A matter of practice

I think I’m overthinking this—life, I mean.
After all, how complicated can it be?

You wake up in the morning,
pee,
wash your hands,
prepare breakfast,
eat it,
brush your teeth,
change,
sit in front of the computer for a few hours doing something someone thinks is important enough to pay you for,
have lunch,
read an essay or manhwa,
work some more,
have dinner while watching a coming-of-age comedy drama or isekai anime,
go for a walk,
do some grocery shopping on the way home,
find a suitable time filler for the evening—write a poem, perhaps,
take a shower,
brush your teeth,
jump into your pyjamas,
and go bye-byes.

After a while, you become proficient enough to forget the last time you asked:
Is that all?

A bland diet for now

I’ve watched very many films—very bad ones—for a single line only,
and I’m gradually realising how these one-liners pave my sense of artificiality.
But I’ll be all right, I guess. It’s not like we stop making dinners
just because we burn our fingers once or twice.
For now, though, I think I’ll stick to silent cinema.
Who knows, maybe it will be like those avocado sandwiches
and chamomile tea that you first eat to soothe an upset stomach,
but after a while, they simply become your regular breakfast.

French breakfasts

You know it’s time to leave when every breakfast becomes an act
of desperation, and yet you prolong this little la-la land in denial
as if a stuffed croissant with café au lait were the epitome of certainty.
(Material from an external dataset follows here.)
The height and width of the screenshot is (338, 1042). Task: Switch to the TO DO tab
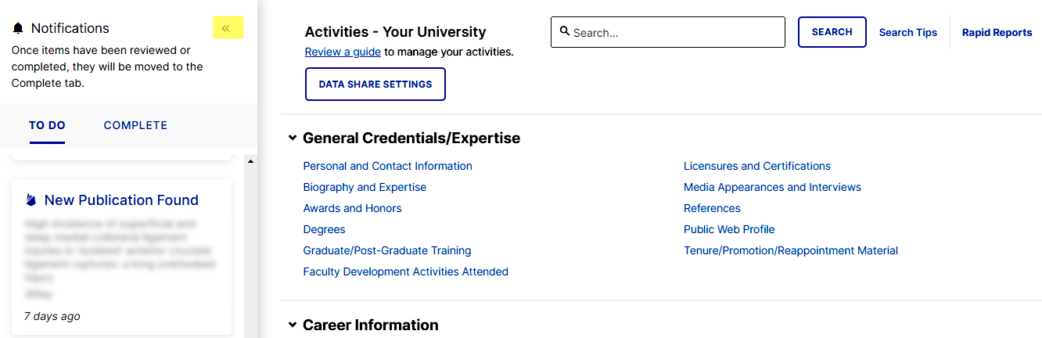click(47, 125)
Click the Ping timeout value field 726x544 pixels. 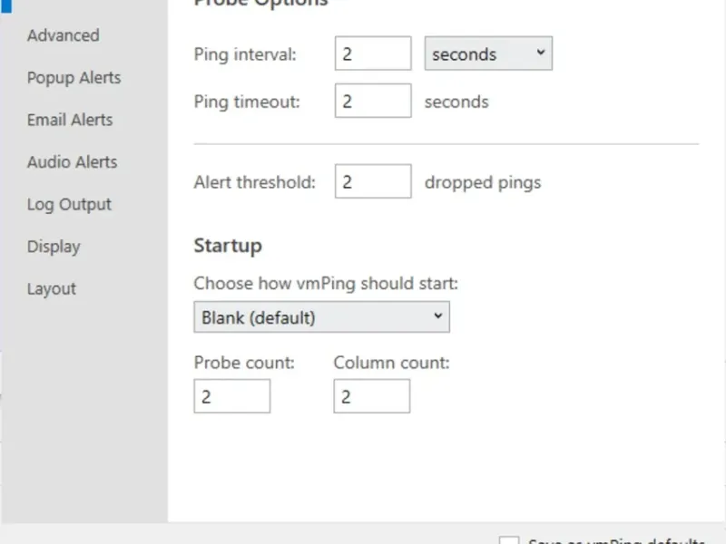(x=372, y=101)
Didn’t you admit long ago that someone else had already spared you
from the hell of paradise? Knowing you, I doubt you have any desire
to answer. If anything, you’d pretend there was no question asked.

And there is still the unrewarding experience of returning home,
which sounds a bit melodramatic, even for someone like you,
but if you wanted to, it could simply be reduced to a logistics problem.

After all, a broken heart can’t find solace in complaining about cold feet.